WHAT THE TASK ASKS: Gather up every line from the entries below that uses the word "computer".

DATASET:
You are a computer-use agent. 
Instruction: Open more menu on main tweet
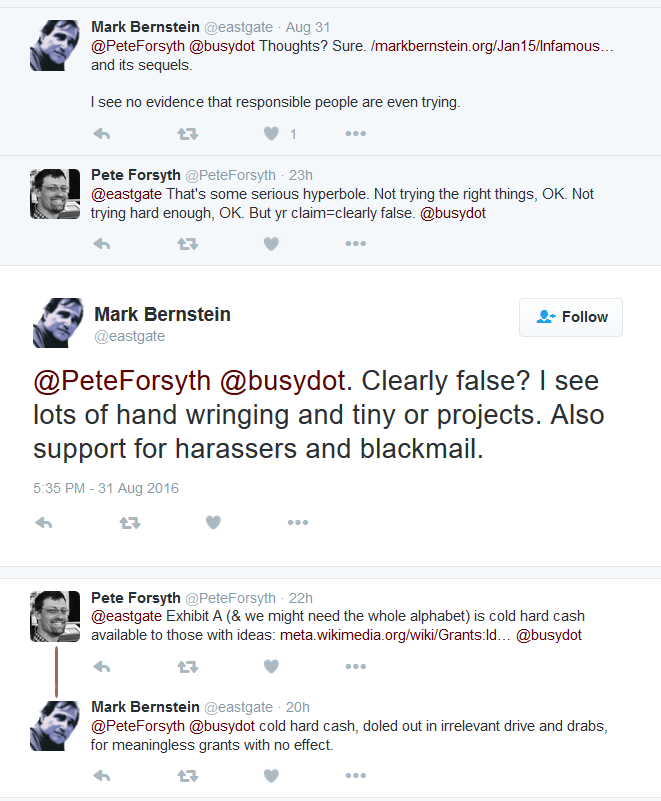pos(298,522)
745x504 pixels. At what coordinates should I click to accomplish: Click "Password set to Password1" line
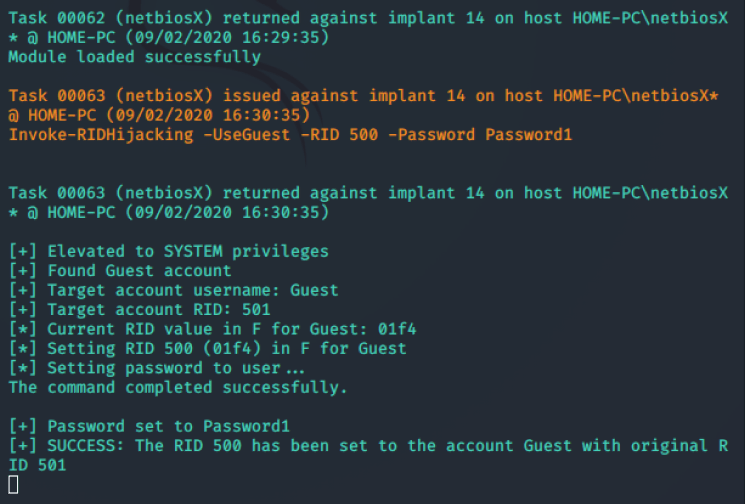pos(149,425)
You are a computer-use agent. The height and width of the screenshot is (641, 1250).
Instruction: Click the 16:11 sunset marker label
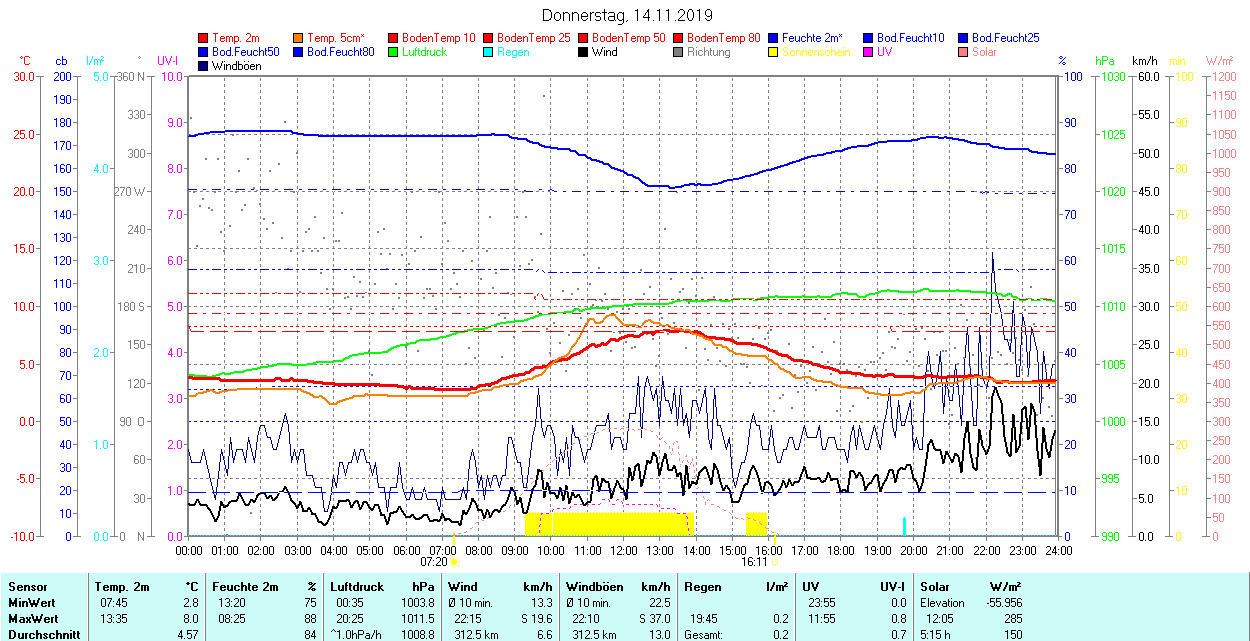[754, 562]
--
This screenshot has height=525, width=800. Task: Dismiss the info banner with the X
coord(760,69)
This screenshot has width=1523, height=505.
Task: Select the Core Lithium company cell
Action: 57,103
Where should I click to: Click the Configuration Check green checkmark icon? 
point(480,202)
* * *
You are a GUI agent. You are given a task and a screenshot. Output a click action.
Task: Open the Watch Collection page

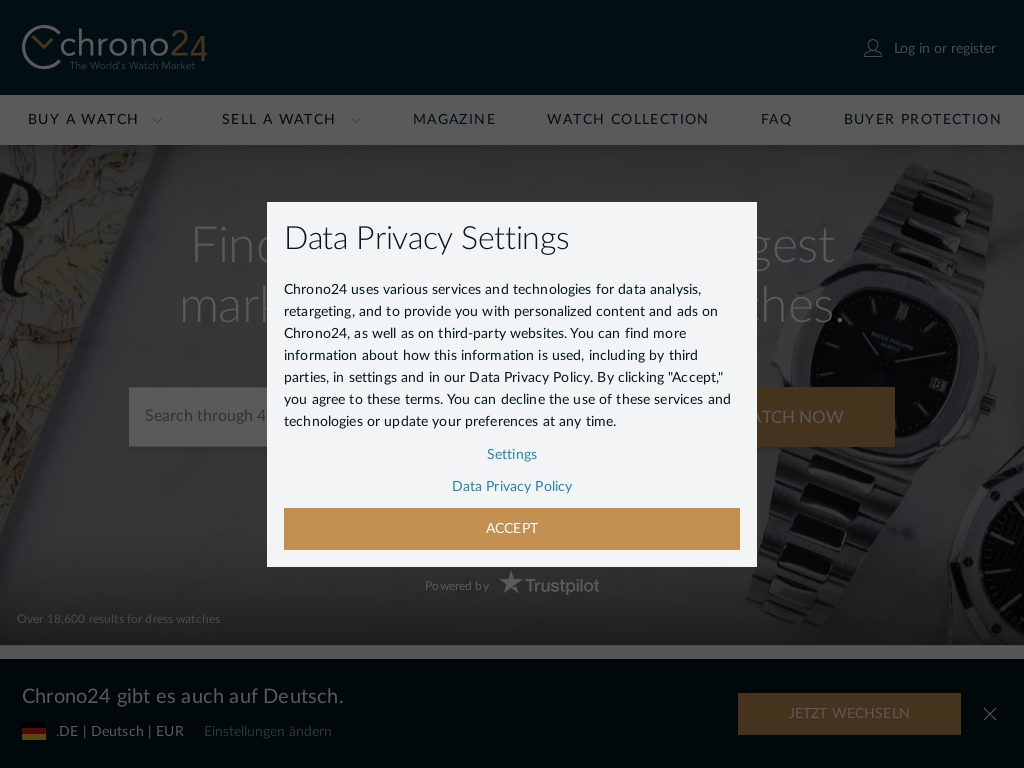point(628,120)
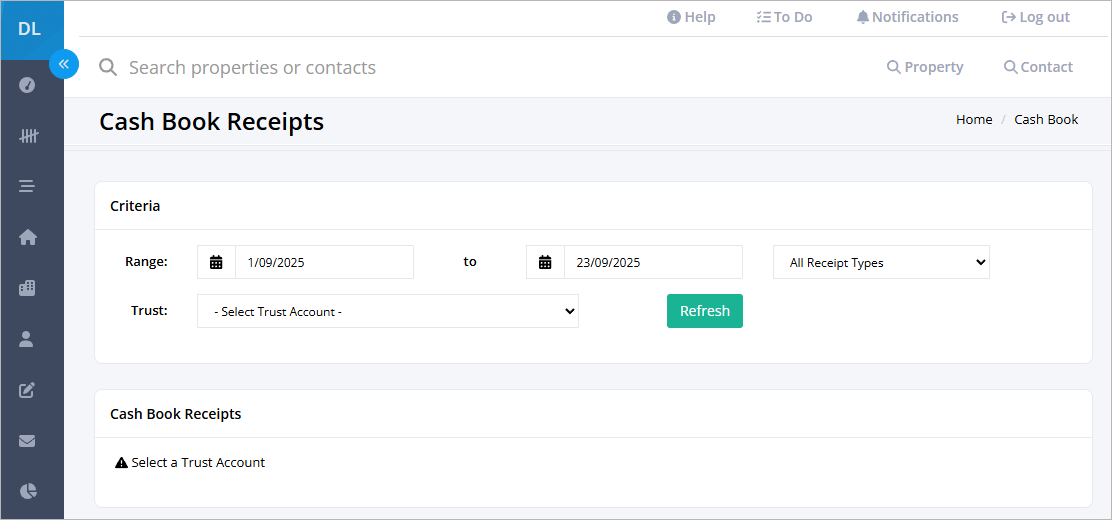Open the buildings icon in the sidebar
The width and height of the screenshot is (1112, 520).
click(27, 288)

WRITTEN SOLUTION:
You are a computer-use agent. 
You are a computer-use agent. The height and width of the screenshot is (641, 1250).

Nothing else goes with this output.